RECORDS PROVIDED
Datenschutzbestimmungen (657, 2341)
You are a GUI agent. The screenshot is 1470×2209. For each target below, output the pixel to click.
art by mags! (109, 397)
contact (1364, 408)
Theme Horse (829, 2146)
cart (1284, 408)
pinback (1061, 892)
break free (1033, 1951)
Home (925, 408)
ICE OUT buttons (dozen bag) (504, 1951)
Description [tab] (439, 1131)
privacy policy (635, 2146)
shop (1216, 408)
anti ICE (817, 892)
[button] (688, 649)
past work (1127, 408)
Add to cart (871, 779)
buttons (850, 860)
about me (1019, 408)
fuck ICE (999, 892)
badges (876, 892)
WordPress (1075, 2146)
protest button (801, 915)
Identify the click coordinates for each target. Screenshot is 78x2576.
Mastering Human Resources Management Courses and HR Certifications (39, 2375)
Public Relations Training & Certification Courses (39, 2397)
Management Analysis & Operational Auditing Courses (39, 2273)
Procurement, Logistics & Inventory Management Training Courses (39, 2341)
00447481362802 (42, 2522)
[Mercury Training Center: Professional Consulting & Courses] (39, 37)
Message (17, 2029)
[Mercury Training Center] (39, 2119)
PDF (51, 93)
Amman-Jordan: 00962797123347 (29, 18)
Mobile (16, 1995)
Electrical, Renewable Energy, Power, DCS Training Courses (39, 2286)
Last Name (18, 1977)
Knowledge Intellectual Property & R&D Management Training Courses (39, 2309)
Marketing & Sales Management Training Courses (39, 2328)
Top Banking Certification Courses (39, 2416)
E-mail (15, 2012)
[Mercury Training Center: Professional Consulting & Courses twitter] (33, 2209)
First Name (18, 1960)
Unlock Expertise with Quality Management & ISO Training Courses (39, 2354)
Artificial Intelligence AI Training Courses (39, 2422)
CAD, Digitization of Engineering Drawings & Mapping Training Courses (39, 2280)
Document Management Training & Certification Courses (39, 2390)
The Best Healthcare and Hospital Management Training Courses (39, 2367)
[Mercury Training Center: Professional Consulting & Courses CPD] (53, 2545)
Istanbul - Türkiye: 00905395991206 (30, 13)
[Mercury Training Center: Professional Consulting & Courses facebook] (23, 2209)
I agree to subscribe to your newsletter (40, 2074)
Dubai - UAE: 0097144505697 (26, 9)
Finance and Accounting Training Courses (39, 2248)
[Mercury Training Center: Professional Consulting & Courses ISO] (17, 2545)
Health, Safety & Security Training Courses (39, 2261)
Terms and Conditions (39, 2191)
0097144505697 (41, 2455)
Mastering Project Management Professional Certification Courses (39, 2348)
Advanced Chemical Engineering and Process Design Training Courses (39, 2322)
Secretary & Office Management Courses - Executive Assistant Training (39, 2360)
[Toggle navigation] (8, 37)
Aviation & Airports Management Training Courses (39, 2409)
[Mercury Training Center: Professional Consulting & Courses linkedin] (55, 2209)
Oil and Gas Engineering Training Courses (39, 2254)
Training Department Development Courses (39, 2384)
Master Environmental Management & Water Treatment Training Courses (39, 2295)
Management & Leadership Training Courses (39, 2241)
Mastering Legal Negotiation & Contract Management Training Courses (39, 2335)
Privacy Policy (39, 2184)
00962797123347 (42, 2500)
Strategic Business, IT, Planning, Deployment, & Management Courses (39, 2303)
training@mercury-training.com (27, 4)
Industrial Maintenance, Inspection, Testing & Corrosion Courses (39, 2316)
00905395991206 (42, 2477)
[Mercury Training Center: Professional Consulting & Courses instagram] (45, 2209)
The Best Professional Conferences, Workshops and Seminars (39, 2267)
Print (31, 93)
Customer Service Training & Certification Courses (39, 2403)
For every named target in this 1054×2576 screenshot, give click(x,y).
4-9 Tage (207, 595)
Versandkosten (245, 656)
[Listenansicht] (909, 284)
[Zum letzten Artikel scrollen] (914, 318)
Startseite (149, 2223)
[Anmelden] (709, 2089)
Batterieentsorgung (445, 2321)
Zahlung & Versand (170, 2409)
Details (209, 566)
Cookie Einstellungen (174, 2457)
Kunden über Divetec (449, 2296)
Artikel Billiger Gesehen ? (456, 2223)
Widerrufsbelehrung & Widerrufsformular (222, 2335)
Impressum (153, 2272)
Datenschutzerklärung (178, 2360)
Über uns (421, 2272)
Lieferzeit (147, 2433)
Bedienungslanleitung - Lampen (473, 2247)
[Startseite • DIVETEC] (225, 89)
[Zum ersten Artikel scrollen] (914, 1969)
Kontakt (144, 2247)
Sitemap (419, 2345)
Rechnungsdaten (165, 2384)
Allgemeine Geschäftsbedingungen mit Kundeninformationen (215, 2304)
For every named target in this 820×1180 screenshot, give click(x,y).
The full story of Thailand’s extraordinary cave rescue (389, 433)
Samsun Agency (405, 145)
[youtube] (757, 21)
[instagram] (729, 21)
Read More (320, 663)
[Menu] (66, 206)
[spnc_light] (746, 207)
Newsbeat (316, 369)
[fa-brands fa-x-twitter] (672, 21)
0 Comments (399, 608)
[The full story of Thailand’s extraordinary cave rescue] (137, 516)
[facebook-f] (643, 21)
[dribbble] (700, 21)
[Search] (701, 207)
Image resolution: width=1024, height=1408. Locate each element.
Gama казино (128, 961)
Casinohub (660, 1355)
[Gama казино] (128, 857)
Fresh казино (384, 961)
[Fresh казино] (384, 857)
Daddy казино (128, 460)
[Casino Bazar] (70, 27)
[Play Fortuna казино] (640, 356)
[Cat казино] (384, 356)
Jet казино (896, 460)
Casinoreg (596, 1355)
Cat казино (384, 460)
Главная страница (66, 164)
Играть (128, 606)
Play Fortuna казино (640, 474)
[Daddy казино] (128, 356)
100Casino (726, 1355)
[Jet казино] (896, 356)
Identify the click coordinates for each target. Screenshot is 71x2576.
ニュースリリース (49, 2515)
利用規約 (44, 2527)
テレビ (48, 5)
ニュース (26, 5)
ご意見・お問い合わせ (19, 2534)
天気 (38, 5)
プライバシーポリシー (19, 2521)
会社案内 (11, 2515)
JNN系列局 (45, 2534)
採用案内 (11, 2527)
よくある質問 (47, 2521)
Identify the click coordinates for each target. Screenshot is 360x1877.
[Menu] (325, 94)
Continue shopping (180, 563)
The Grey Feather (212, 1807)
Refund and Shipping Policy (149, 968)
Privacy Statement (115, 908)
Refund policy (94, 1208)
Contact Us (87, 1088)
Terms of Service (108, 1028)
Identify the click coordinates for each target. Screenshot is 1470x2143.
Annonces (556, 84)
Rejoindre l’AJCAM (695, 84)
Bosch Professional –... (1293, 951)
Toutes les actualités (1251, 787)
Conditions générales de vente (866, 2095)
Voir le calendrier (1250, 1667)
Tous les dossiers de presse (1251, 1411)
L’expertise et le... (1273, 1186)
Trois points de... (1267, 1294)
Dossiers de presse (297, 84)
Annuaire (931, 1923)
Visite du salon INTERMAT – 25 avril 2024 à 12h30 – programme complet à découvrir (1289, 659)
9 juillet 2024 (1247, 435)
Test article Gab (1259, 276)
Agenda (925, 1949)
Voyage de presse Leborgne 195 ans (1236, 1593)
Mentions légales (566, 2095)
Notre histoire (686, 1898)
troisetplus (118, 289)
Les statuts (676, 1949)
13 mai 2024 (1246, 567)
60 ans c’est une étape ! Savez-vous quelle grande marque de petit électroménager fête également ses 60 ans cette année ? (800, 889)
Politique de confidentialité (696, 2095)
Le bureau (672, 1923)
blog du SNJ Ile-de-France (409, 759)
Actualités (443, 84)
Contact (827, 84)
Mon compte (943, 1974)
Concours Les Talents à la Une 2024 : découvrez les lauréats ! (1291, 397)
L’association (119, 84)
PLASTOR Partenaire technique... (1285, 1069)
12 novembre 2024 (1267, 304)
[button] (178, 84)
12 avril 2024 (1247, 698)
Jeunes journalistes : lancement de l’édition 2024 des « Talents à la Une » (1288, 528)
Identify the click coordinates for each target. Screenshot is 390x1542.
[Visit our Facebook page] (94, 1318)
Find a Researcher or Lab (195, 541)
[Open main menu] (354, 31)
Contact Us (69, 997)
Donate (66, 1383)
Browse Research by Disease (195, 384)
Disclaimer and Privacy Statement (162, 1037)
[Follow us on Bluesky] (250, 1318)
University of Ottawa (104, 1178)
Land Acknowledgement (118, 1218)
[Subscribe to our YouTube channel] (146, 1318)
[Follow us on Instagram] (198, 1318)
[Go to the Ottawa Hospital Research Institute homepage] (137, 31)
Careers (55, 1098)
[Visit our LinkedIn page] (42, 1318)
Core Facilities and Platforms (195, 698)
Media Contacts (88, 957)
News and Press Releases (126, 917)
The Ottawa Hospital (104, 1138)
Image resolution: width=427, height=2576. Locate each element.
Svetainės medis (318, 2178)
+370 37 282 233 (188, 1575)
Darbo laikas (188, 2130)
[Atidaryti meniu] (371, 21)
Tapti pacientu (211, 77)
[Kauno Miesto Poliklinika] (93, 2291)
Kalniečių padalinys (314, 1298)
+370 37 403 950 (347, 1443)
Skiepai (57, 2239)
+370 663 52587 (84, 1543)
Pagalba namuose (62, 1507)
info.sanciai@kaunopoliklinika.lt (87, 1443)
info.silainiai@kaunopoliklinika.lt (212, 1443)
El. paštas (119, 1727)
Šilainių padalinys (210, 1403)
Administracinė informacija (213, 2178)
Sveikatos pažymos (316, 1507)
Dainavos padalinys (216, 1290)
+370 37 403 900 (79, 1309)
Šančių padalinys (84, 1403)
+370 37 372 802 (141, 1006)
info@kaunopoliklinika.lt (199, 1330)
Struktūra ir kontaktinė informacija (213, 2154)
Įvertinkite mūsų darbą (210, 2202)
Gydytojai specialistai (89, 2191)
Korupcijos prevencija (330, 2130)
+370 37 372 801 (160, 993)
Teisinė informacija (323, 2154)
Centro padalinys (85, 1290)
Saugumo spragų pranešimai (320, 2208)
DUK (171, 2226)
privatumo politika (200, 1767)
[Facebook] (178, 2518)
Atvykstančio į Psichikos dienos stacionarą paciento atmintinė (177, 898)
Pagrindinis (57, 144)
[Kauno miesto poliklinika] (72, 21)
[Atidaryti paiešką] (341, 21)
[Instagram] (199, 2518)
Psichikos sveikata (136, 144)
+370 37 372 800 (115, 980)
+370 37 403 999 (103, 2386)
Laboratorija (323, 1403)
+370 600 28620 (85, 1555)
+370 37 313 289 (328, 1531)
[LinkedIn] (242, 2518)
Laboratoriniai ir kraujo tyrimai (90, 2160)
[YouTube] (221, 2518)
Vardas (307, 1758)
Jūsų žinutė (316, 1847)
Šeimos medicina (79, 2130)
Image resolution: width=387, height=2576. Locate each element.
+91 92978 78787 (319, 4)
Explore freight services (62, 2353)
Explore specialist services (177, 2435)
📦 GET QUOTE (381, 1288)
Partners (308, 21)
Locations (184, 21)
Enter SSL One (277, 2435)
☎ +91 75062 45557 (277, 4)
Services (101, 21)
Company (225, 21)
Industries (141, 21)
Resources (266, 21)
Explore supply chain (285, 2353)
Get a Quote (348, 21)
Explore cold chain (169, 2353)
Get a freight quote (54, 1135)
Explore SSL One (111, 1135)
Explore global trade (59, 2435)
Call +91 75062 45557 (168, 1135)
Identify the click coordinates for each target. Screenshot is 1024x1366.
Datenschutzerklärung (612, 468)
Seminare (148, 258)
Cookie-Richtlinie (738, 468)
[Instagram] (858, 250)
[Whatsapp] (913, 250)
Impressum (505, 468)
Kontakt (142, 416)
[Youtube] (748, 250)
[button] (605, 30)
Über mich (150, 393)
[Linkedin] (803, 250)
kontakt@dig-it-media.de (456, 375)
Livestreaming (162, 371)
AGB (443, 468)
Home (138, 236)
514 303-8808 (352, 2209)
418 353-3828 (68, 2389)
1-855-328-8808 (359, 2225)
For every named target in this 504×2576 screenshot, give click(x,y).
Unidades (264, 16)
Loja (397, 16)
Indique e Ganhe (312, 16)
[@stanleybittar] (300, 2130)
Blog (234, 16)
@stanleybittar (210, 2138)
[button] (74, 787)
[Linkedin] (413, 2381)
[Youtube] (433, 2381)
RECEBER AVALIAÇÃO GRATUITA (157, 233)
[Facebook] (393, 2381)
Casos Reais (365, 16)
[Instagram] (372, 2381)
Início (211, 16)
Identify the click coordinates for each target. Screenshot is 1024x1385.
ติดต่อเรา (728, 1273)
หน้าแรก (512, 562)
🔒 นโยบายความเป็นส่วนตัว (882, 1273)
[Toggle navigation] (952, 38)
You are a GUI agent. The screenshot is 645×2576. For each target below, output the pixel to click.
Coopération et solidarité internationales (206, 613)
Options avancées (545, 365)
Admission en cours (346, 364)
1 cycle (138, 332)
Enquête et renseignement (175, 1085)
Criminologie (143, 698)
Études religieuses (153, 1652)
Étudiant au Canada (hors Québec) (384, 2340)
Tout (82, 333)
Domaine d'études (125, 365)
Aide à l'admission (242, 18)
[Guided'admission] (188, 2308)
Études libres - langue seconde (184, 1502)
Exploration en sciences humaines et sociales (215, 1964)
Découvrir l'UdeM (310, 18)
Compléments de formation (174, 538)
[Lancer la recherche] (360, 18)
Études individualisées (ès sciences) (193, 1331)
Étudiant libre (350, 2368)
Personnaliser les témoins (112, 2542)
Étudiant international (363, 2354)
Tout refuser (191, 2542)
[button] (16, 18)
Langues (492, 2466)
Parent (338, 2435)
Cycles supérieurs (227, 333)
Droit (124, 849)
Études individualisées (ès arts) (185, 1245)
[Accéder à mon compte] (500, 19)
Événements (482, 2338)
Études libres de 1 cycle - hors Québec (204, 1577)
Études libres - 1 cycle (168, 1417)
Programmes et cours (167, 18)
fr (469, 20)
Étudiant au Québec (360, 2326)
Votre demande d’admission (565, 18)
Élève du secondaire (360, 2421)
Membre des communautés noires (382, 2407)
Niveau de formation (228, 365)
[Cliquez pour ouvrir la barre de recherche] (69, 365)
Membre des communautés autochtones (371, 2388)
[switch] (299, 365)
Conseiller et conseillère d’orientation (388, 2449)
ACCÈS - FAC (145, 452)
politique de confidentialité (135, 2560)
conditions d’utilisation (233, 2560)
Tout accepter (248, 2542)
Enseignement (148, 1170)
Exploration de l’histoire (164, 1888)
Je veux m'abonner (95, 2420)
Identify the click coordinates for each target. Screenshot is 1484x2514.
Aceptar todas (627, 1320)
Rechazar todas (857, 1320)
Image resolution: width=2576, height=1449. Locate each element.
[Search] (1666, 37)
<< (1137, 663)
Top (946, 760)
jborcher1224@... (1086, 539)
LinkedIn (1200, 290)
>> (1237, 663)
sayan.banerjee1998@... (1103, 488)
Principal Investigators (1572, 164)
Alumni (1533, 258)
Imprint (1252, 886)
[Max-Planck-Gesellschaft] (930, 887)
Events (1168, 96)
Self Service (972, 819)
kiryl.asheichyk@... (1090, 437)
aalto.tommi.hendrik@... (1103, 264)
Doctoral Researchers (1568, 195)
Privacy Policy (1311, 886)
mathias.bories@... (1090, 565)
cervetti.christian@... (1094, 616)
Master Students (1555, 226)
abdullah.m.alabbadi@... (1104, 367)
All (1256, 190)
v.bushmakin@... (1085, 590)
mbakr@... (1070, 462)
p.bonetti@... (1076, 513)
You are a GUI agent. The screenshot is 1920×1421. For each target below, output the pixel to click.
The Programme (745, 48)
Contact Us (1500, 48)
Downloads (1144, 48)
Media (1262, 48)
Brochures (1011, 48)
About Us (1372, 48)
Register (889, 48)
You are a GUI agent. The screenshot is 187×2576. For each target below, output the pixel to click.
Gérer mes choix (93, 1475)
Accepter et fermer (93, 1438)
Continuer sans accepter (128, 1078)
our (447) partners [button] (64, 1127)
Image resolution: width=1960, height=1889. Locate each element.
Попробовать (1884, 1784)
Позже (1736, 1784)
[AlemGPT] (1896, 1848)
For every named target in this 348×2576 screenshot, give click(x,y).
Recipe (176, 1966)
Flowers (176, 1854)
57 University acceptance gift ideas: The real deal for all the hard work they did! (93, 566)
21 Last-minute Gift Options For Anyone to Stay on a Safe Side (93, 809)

TASK DIRECTIONS
Among the records above, repeat exactly the line with "Master Students (1555, 226)", the line with "Brochures (1011, 48)", and every line in between, and only those.

EXERCISE ANSWER
Master Students (1555, 226)
abdullah.m.alabbadi@... (1104, 367)
All (1256, 190)
v.bushmakin@... (1085, 590)
mbakr@... (1070, 462)
p.bonetti@... (1076, 513)
You are a GUI agent. The screenshot is 1920×1421. For each target below, output the pixel to click.
The Programme (745, 48)
Contact Us (1500, 48)
Downloads (1144, 48)
Media (1262, 48)
Brochures (1011, 48)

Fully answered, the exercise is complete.